+++ Extracted material +++
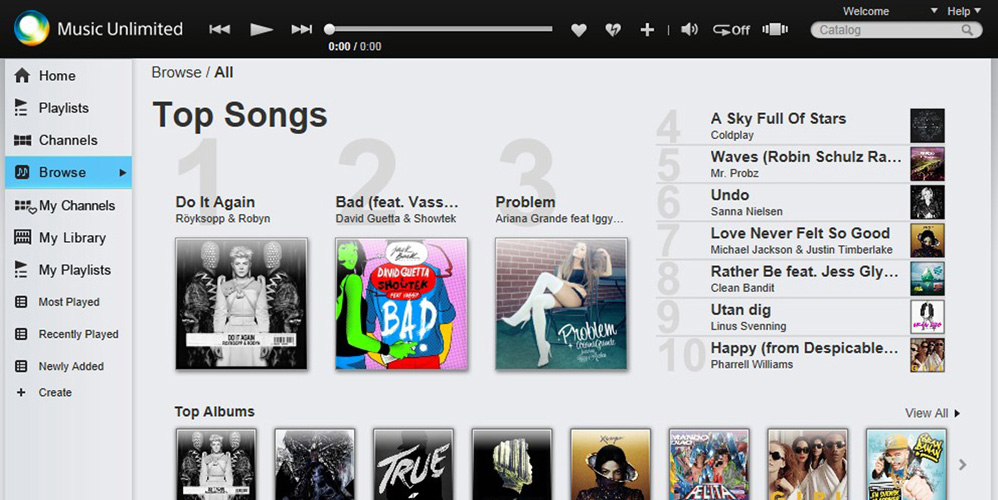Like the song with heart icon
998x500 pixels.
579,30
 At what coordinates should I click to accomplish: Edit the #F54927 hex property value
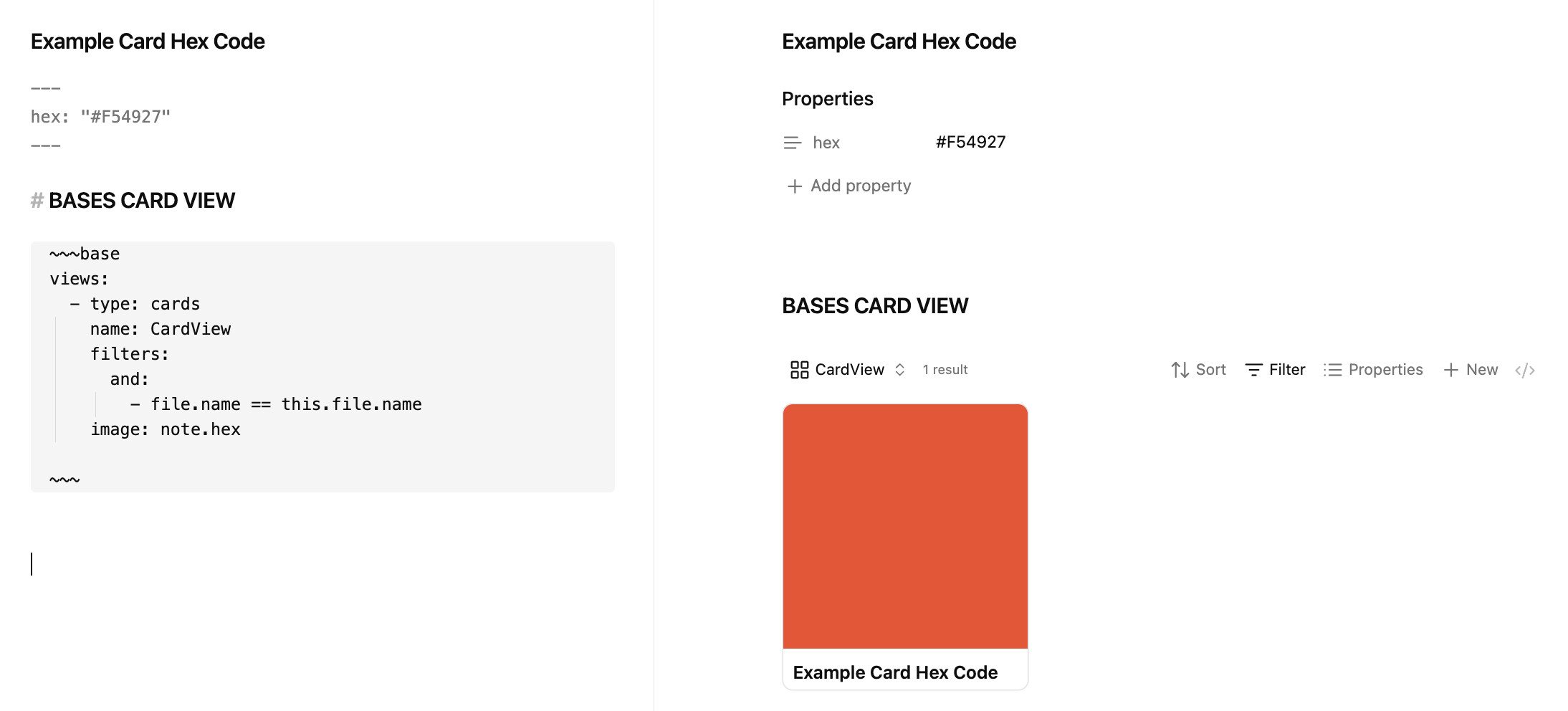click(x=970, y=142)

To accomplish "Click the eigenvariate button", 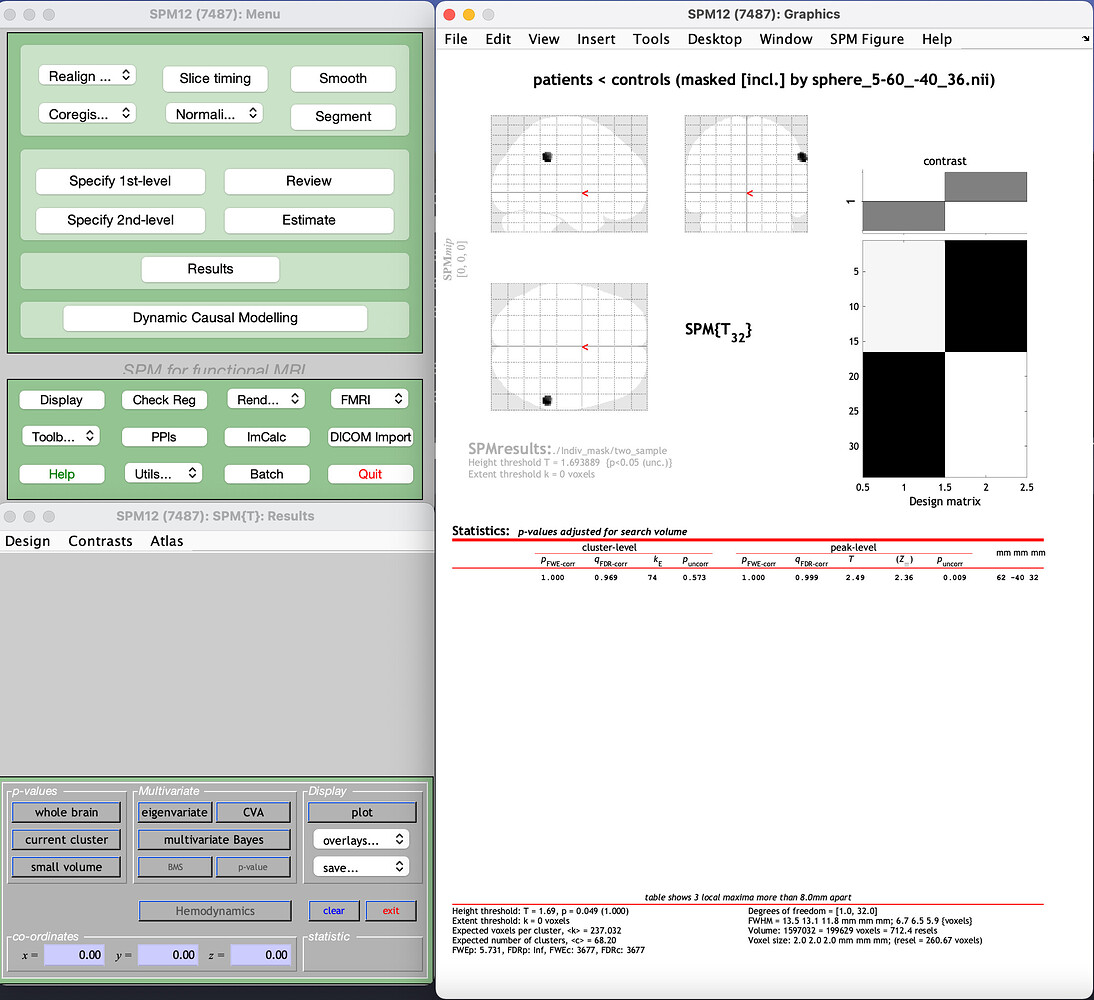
+++
• [Work required]: What you return must match, line for line, the records from the line containing "At what coordinates" through their end, with both ends included and no pictures.

• [Solution to this problem]:
 At what coordinates should I click to accomplish: Edit the #F54927 hex property value
click(x=970, y=142)

To accomplish "Click the eigenvariate button", 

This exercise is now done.